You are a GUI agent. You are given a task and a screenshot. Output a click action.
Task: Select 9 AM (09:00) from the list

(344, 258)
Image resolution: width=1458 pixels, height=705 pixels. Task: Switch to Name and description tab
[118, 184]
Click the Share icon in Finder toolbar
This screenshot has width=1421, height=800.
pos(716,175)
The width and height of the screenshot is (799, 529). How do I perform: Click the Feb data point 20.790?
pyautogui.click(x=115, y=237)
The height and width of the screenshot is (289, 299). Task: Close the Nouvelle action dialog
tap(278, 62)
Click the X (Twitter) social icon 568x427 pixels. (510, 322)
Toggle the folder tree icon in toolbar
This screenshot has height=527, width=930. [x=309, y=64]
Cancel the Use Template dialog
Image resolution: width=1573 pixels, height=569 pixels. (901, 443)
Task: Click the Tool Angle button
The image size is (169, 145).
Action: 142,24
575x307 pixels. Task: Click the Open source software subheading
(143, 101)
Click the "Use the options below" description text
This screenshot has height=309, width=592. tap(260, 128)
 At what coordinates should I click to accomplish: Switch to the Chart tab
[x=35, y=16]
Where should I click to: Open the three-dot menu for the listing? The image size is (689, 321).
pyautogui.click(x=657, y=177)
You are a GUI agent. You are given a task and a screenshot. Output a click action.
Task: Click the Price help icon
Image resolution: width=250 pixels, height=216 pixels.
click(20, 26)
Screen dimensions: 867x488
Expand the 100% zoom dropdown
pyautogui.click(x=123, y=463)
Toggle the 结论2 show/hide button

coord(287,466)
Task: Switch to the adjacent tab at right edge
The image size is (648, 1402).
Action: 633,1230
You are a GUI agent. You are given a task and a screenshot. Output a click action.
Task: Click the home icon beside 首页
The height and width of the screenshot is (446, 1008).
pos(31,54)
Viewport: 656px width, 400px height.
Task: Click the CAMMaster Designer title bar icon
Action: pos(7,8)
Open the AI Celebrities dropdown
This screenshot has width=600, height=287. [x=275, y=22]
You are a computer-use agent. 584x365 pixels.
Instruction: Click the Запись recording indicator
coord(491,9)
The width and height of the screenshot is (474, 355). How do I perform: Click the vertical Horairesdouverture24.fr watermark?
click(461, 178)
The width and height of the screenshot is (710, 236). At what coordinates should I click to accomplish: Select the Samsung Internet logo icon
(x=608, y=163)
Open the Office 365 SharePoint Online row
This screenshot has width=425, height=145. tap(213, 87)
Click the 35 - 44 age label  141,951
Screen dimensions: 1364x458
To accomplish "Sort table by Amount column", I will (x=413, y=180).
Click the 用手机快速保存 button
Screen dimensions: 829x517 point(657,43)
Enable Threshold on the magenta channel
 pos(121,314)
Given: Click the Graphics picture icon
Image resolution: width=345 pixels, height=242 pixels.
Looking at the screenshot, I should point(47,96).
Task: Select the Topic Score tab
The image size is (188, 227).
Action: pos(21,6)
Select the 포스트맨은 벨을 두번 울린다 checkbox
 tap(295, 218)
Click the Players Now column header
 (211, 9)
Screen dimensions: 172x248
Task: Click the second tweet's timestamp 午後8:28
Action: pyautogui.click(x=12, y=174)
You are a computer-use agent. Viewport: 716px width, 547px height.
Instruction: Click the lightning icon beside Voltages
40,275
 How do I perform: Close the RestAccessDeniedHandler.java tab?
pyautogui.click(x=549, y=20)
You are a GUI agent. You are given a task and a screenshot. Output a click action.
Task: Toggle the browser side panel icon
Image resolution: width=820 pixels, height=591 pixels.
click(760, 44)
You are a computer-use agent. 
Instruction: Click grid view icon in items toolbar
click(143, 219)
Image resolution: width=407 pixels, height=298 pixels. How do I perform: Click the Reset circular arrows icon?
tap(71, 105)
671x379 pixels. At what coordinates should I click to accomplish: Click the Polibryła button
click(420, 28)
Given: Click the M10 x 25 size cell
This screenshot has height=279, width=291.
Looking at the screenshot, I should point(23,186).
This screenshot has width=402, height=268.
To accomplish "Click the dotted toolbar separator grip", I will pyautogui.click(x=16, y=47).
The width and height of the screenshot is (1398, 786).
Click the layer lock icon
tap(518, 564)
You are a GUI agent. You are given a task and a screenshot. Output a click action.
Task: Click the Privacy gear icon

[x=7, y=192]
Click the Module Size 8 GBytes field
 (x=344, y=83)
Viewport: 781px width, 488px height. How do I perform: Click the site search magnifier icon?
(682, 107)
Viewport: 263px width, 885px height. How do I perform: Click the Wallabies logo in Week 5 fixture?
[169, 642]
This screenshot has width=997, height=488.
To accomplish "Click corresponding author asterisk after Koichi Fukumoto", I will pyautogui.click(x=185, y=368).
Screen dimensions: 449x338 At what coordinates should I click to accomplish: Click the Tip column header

◆ ◆ ◆ ◆ ◆

Exercise prompt | Set down each entry again, exactly as written.

Exercise answer |
You are a GUI agent. You are given a task and a screenshot. Output a click action.
Task: Select 9 AM (09:00) from the list

(344, 258)
Image resolution: width=1458 pixels, height=705 pixels. Task: Switch to Name and description tab
[118, 184]
Click the Share icon in Finder toolbar
This screenshot has width=1421, height=800.
pos(716,175)
The width and height of the screenshot is (799, 529). How do I perform: Click the Feb data point 20.790?
pyautogui.click(x=115, y=237)
The height and width of the screenshot is (289, 299). Task: Close the Nouvelle action dialog
tap(278, 62)
Click the X (Twitter) social icon 568x427 pixels. (510, 322)
Toggle the folder tree icon in toolbar
This screenshot has height=527, width=930. [x=309, y=64]
Cancel the Use Template dialog
Image resolution: width=1573 pixels, height=569 pixels. (901, 443)
Task: Click the Tool Angle button
The image size is (169, 145).
Action: 142,24
575x307 pixels. Task: Click the Open source software subheading
(143, 101)
Click the "Use the options below" description text
This screenshot has height=309, width=592. tap(260, 128)
 At what coordinates should I click to accomplish: Switch to the Chart tab
[x=35, y=16]
Where should I click to: Open the three-dot menu for the listing? The image size is (689, 321).
pyautogui.click(x=657, y=177)
You are a GUI agent. You are given a task and a screenshot. Output a click action.
Task: Click the Price help icon
Image resolution: width=250 pixels, height=216 pixels.
click(20, 26)
Screen dimensions: 867x488
Expand the 100% zoom dropdown
pyautogui.click(x=123, y=463)
Toggle the 结论2 show/hide button

coord(287,466)
Task: Switch to the adjacent tab at right edge
The image size is (648, 1402).
Action: 633,1230
You are a GUI agent. You are given a task and a screenshot. Output a click action.
Task: Click the home icon beside 首页
The height and width of the screenshot is (446, 1008).
pos(31,54)
Viewport: 656px width, 400px height.
Task: Click the CAMMaster Designer title bar icon
Action: pos(7,8)
Open the AI Celebrities dropdown
This screenshot has width=600, height=287. [x=275, y=22]
You are a computer-use agent. 584x365 pixels.
Instruction: Click the Запись recording indicator
coord(491,9)
The width and height of the screenshot is (474, 355). How do I perform: Click the vertical Horairesdouverture24.fr watermark?
click(461, 178)
The width and height of the screenshot is (710, 236). At what coordinates should I click to accomplish: Select the Samsung Internet logo icon
(x=608, y=163)
Open the Office 365 SharePoint Online row
This screenshot has width=425, height=145. tap(213, 87)
Click the 35 - 44 age label  141,951
Screen dimensions: 1364x458
To accomplish "Sort table by Amount column", I will (x=413, y=180).
Click the 用手机快速保存 button
Screen dimensions: 829x517 point(657,43)
Enable Threshold on the magenta channel
 pos(121,314)
Given: Click the Graphics picture icon
Image resolution: width=345 pixels, height=242 pixels.
Looking at the screenshot, I should point(47,96).
Task: Select the Topic Score tab
The image size is (188, 227).
Action: pos(21,6)
Select the 포스트맨은 벨을 두번 울린다 checkbox
 tap(295, 218)
Click the Players Now column header
 (211, 9)
Screen dimensions: 172x248
Task: Click the second tweet's timestamp 午後8:28
Action: pyautogui.click(x=12, y=174)
You are a computer-use agent. Viewport: 716px width, 547px height.
Instruction: Click the lightning icon beside Voltages
40,275
 How do I perform: Close the RestAccessDeniedHandler.java tab?
pyautogui.click(x=549, y=20)
You are a GUI agent. You are given a task and a screenshot. Output a click action.
Task: Toggle the browser side panel icon
Image resolution: width=820 pixels, height=591 pixels.
click(760, 44)
You are a computer-use agent. 
Instruction: Click grid view icon in items toolbar
click(143, 219)
Image resolution: width=407 pixels, height=298 pixels. How do I perform: Click the Reset circular arrows icon?
tap(71, 105)
671x379 pixels. At what coordinates should I click to accomplish: Click the Polibryła button
click(420, 28)
Given: Click the M10 x 25 size cell
This screenshot has height=279, width=291.
Looking at the screenshot, I should point(23,186).
This screenshot has width=402, height=268.
To accomplish "Click the dotted toolbar separator grip", I will pyautogui.click(x=16, y=47).
The width and height of the screenshot is (1398, 786).
Click the layer lock icon
tap(518, 564)
You are a GUI agent. You are given a task and a screenshot. Output a click action.
Task: Click the Privacy gear icon

[x=7, y=192]
Click the Module Size 8 GBytes field
 (x=344, y=83)
Viewport: 781px width, 488px height. How do I perform: Click the site search magnifier icon?
(682, 107)
Viewport: 263px width, 885px height. How do I perform: Click the Wallabies logo in Week 5 fixture?
[169, 642]
This screenshot has width=997, height=488.
To accomplish "Click corresponding author asterisk after Koichi Fukumoto", I will pyautogui.click(x=185, y=368).
Screen dimensions: 449x338 At what coordinates should I click to accomplish: Click the Tip column header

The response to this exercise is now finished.